Le agevolazioni e gli sconti fiscali ammontano per complessivi 253 miliardi, che rappresentano per lo stato un minore introito, per effetto della minore base imponibile. E’ questo il risultato di mesi di monitoraggio del Tesoro, iniziato già quando al ministero c’era ancora il ministro Giulio Tremonti.
Sono le cosiddette “tax expenditures“, su cui ci si propone di mettere mano, per arrivare a un sistema di tassazione più razionale e lineare. In realtà, fanno sapere da Via XX Settembre, che 83 miliardi dei 253 sarebbero “intoccabili”, perché rappresentano previsioni legislative, per evitare doppie imposizioni e per conformarsi al diritto comunitario o ancora per adempiere ai principi costituzionali (vedasi detrazioni per figli a carico).
Ma restano 170 miliardi, che sono circa l’11% del pil e su cui il governo dovrebbe puntare per arrivare a un sistema di tassazione più leggero per tutti, anche se meno generoso nelle detrazioni e agevolazioni.

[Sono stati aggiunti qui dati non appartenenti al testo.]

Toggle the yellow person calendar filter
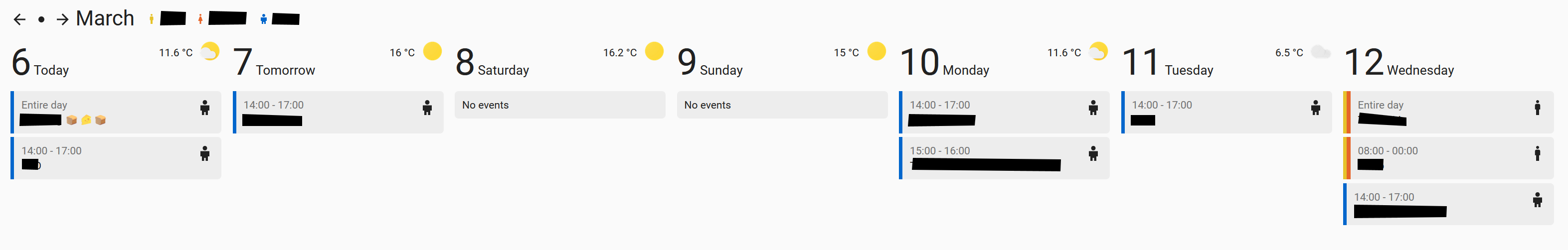The image size is (1568, 250). (151, 19)
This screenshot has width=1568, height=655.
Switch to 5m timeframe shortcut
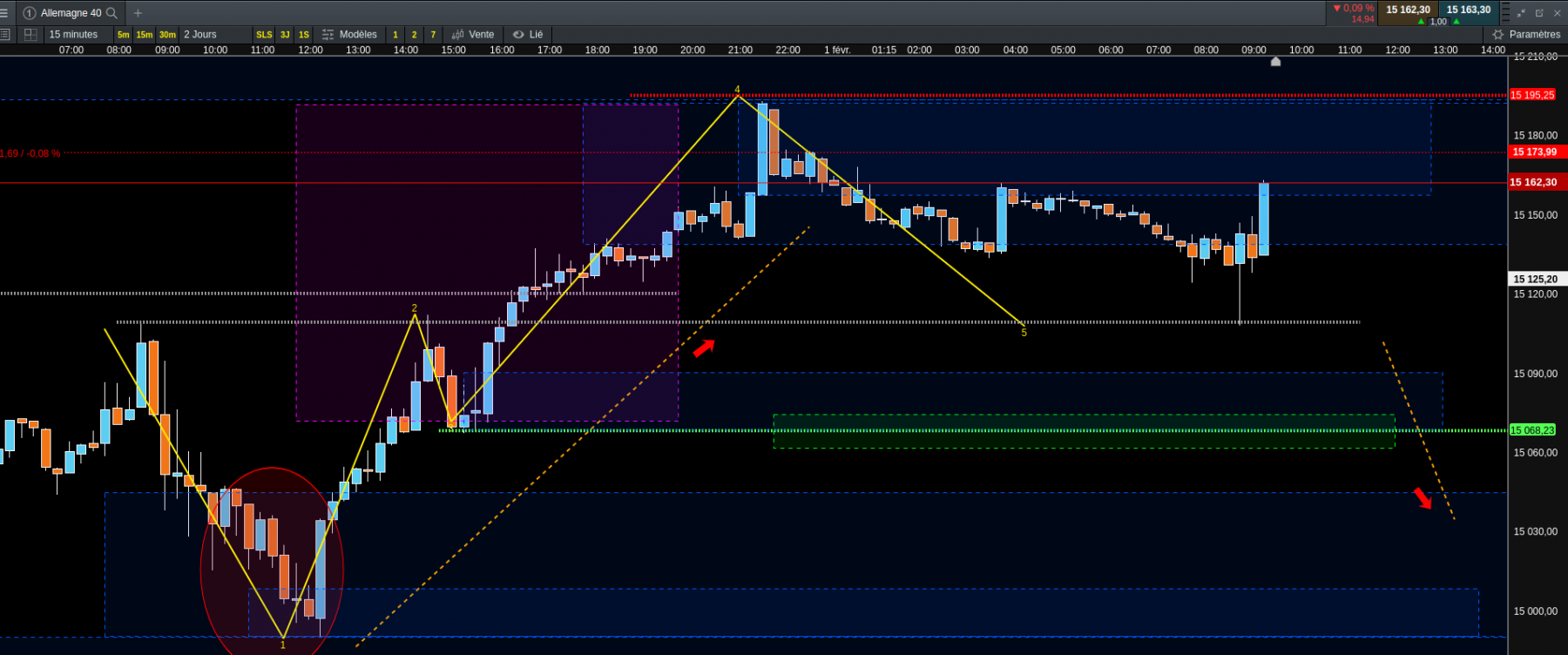[124, 35]
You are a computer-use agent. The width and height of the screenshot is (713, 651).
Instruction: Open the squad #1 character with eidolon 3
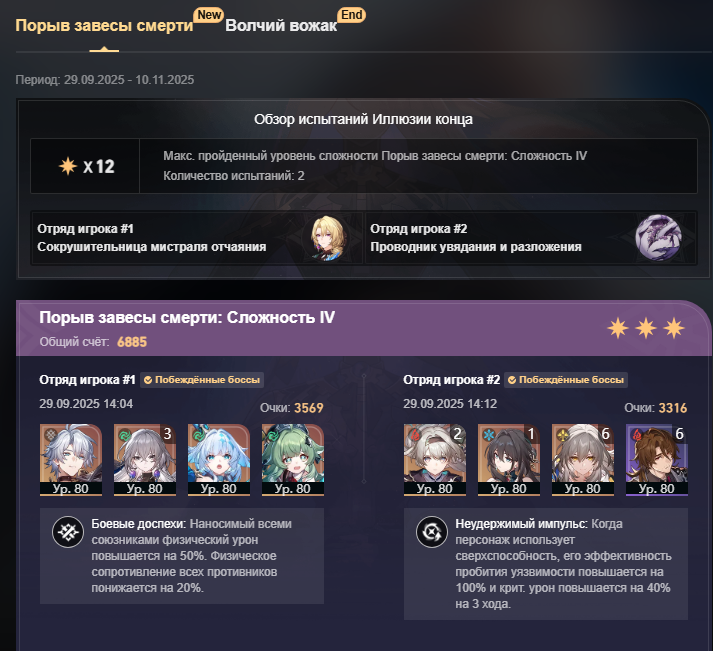tap(145, 460)
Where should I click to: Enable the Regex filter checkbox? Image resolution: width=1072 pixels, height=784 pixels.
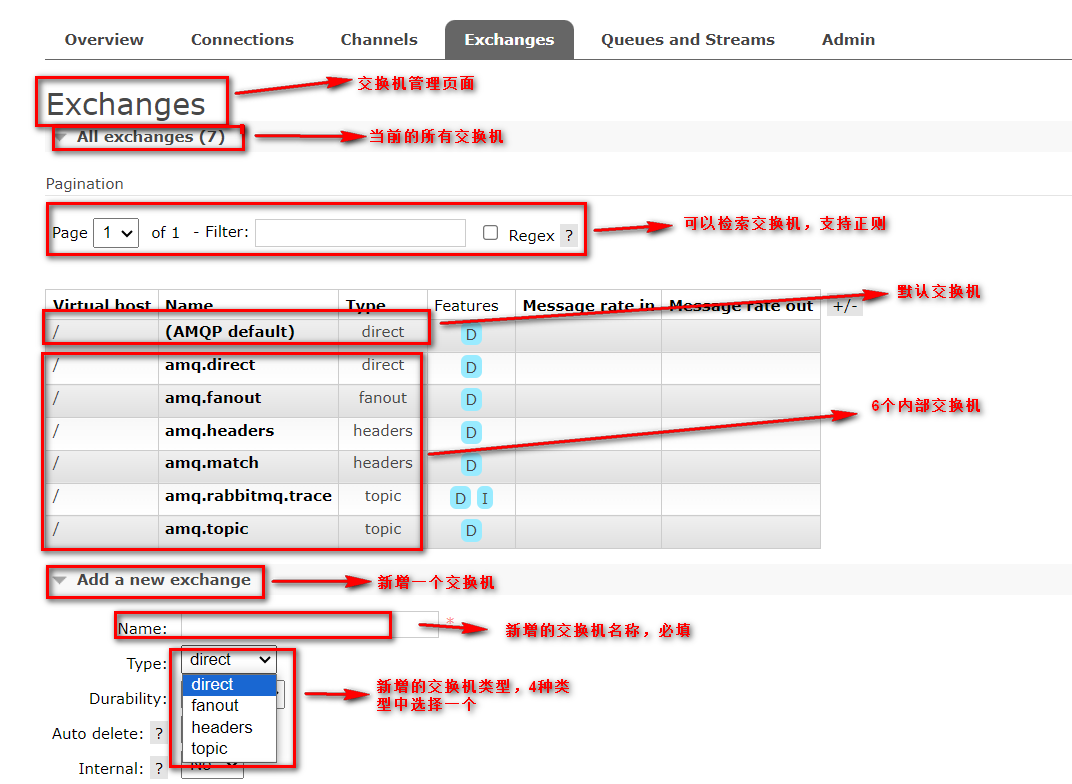490,233
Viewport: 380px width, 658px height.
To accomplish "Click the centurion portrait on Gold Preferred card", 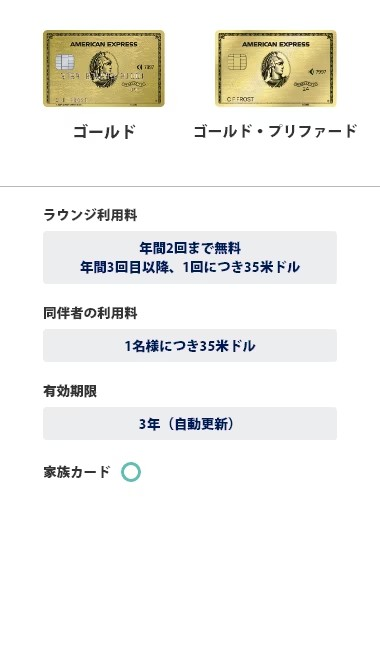I will click(x=276, y=69).
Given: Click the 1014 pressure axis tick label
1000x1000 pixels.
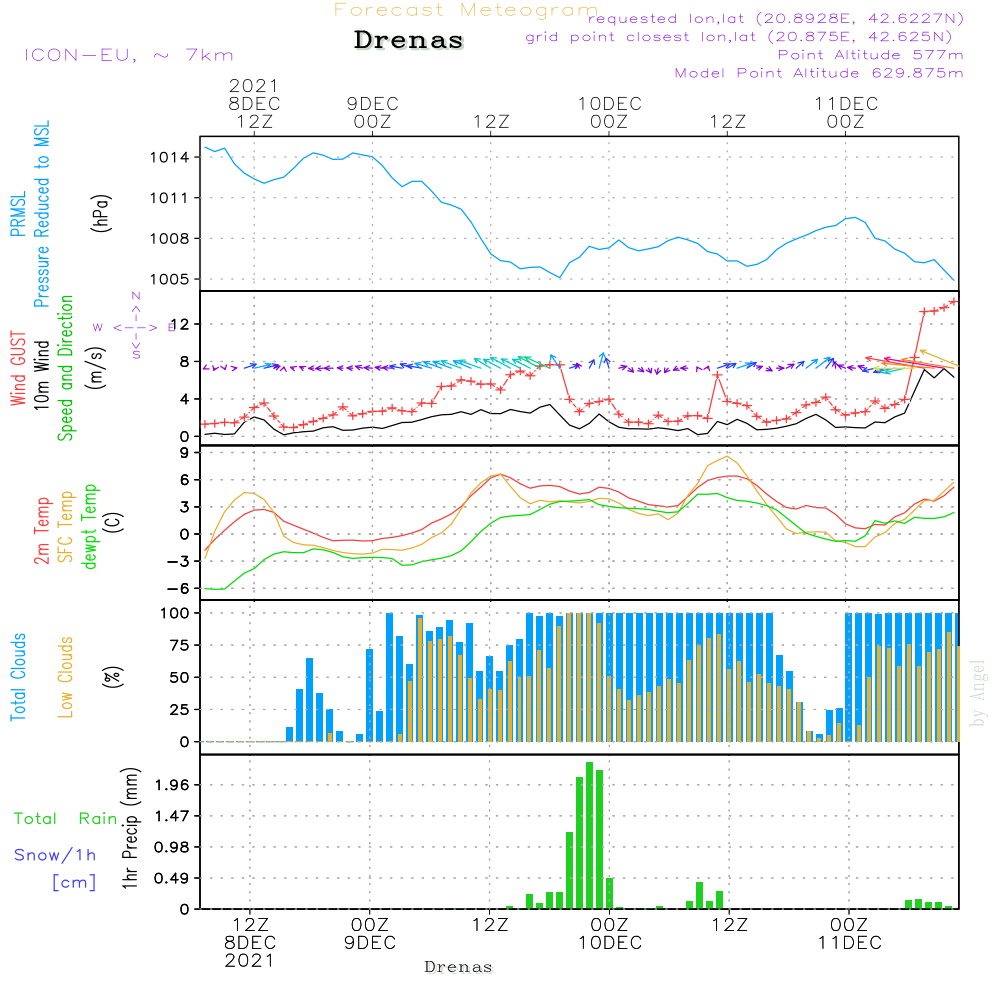Looking at the screenshot, I should point(169,158).
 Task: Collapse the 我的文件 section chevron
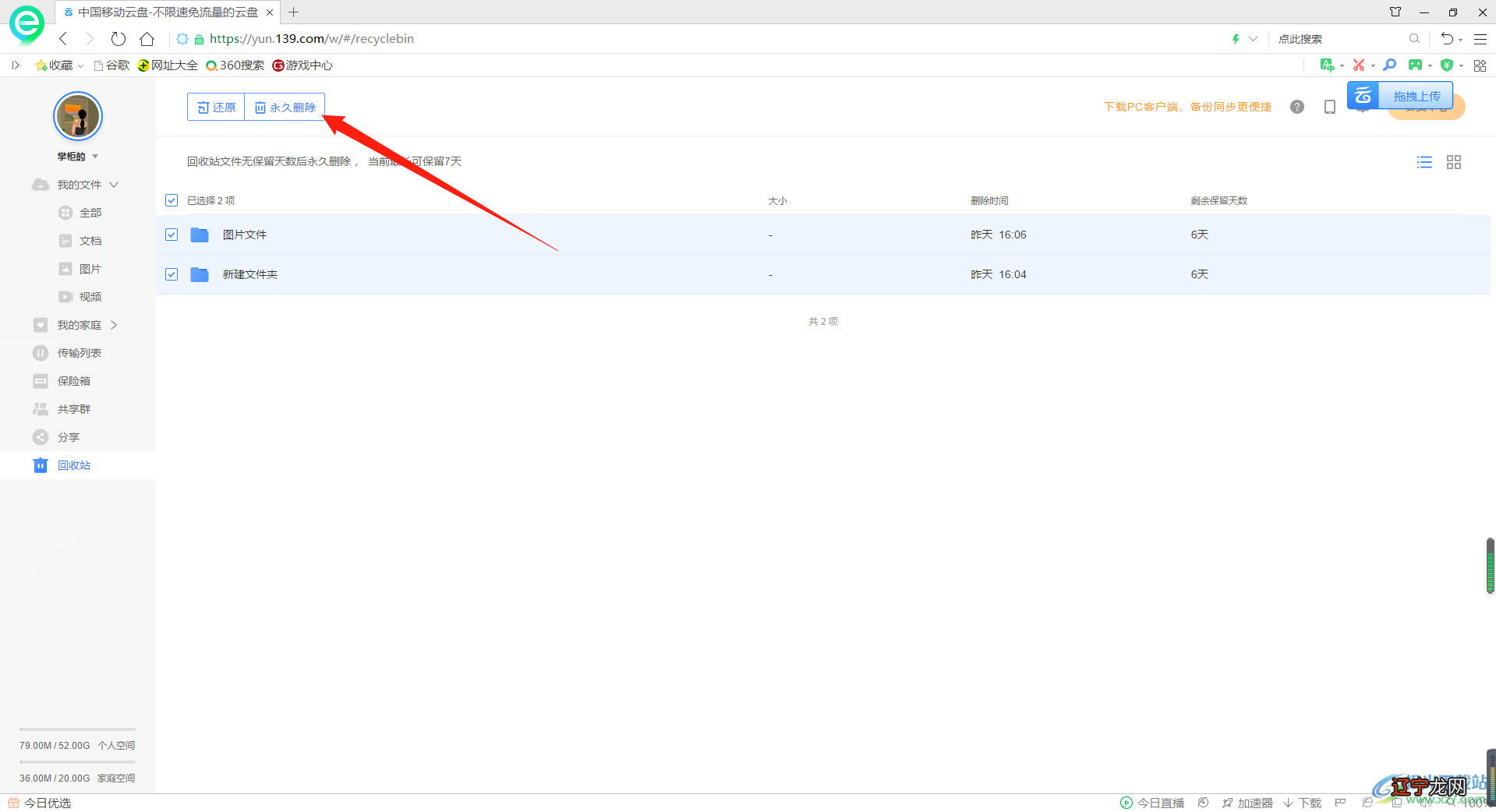[114, 185]
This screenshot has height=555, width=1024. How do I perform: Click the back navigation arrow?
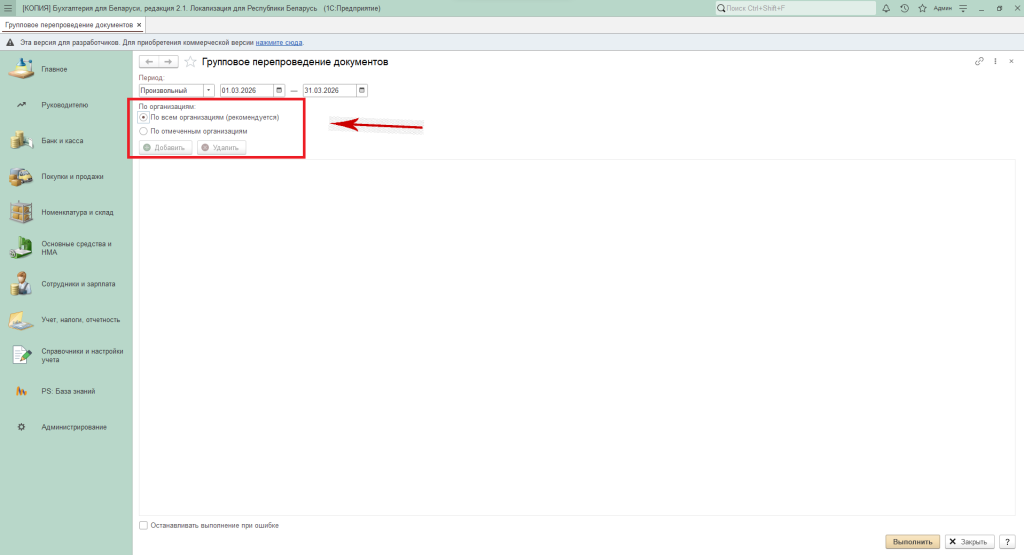[x=150, y=62]
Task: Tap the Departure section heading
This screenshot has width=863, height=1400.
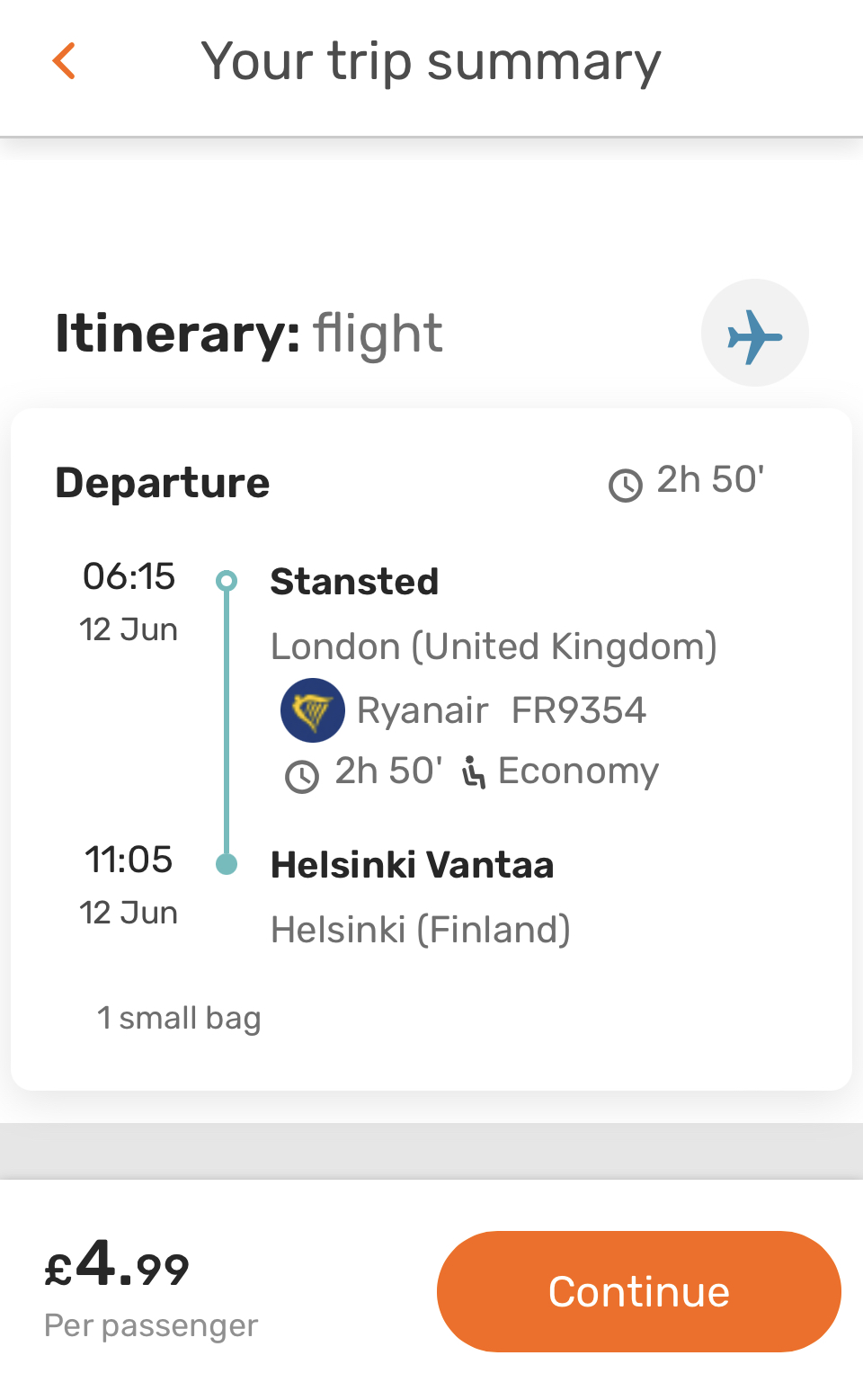Action: (163, 483)
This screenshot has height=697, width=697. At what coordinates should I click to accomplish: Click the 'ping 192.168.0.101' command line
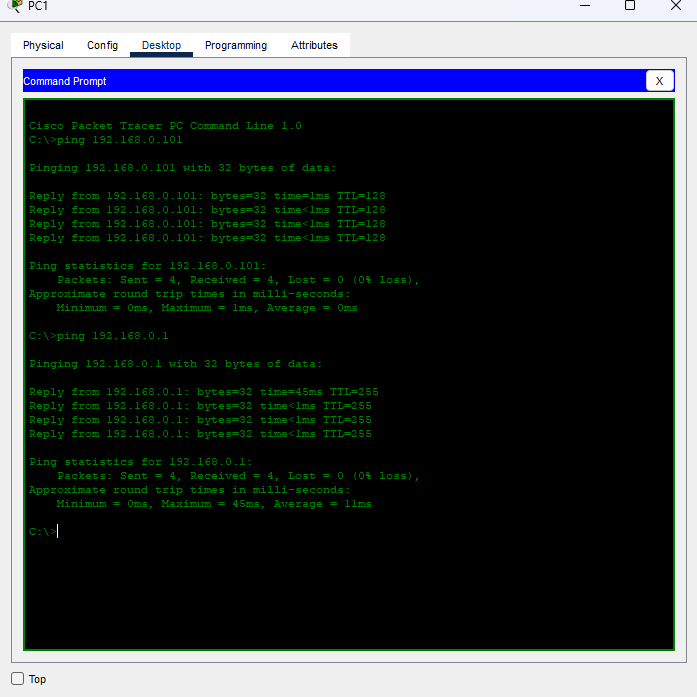coord(106,140)
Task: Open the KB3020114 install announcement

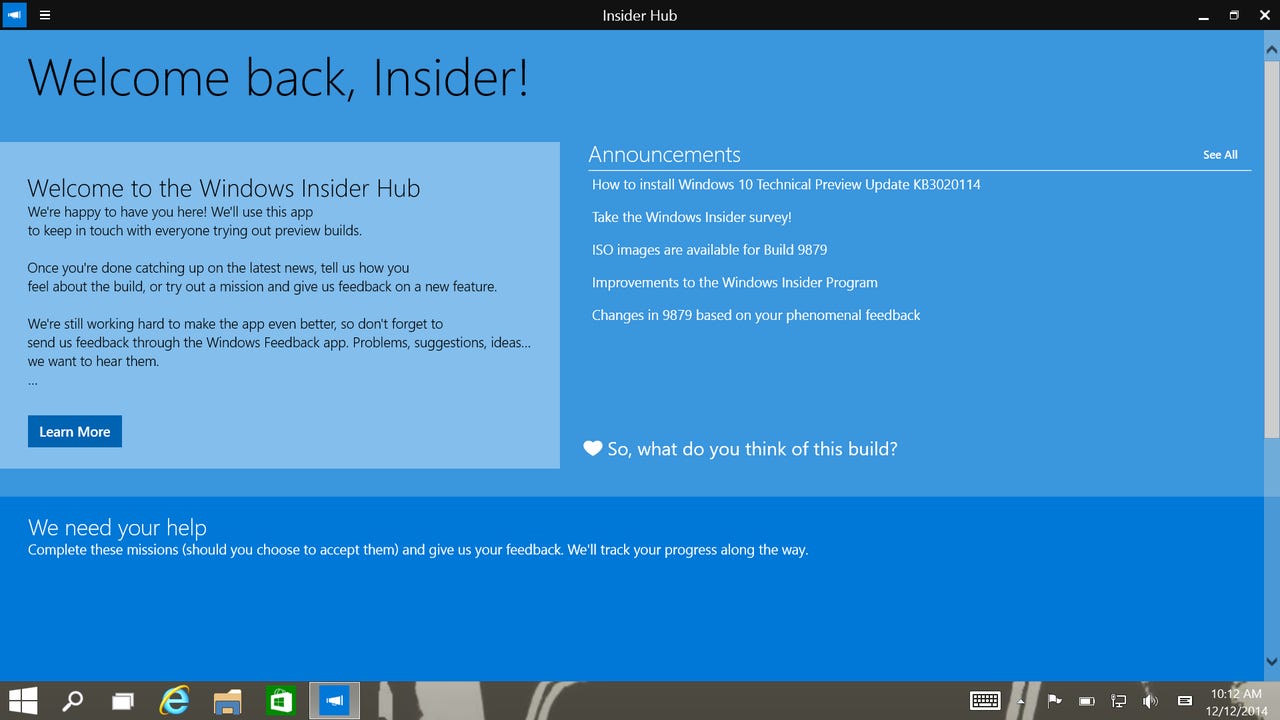Action: tap(786, 184)
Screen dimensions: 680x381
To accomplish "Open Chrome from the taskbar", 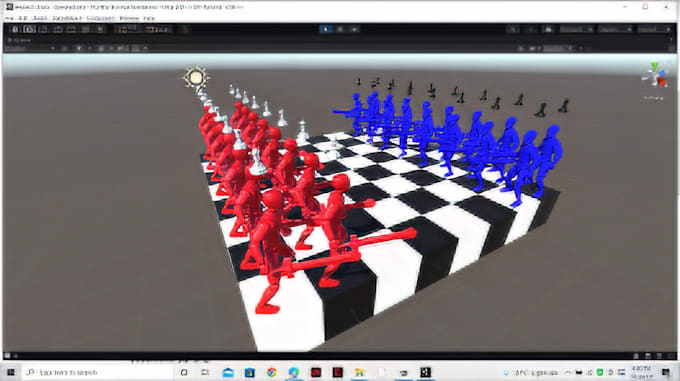I will tap(272, 372).
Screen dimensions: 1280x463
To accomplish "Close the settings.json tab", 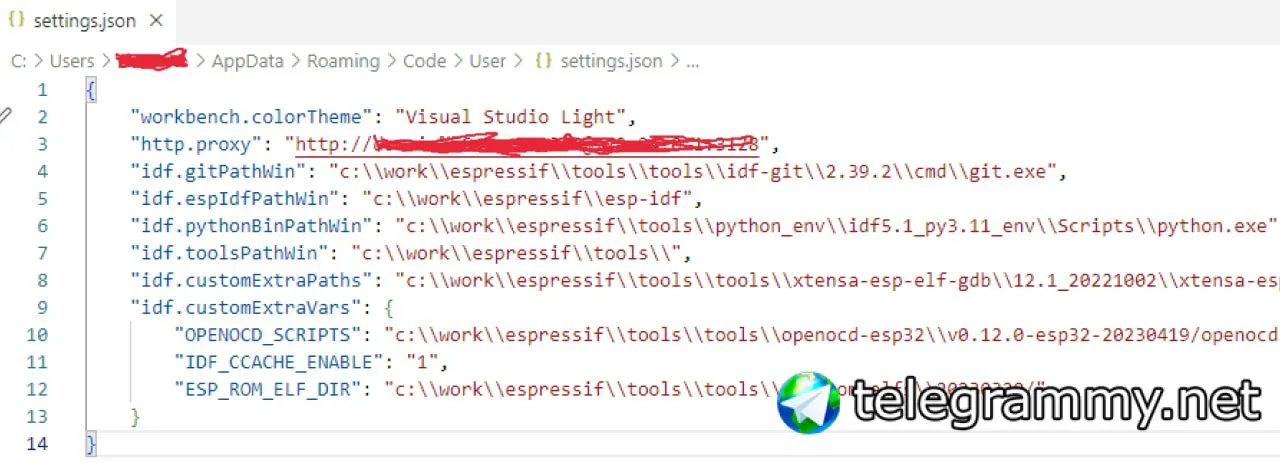I will tap(155, 21).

Pare che di questi 170 miliardi, il governo vorrebbe salvare le detrazioni in favore del lavoro e delle pensioni, così come alcune in favore delle imprese. Tolte queste, resta ancora un mare di entrate potenziali, che consentirebbero all’Italia di ridurre fortemente la pressione fiscale su lavoro e imprese, di raggiungere gli obiettivi di bilancio e persino di ridurre l’IVA, non di aumentarla.
Sembra un obiettivo troppo ambizioso per la politica dei governicchi italiani. Per il momento, sappiamo che il governo dovrà avvalersi della revisione delle agevolazioni, se vorrà evitare che entri in vigore il taglio lineare fino al 20% di tutte le detrazioni. Per questo, Monti ha previsto una clausola di salvaguardia, che farebbe scattare da settembre 2012 un aumento di due punti dell’IVA al 21% e al 10%, nel caso non si fosse già messo mano alla riforma.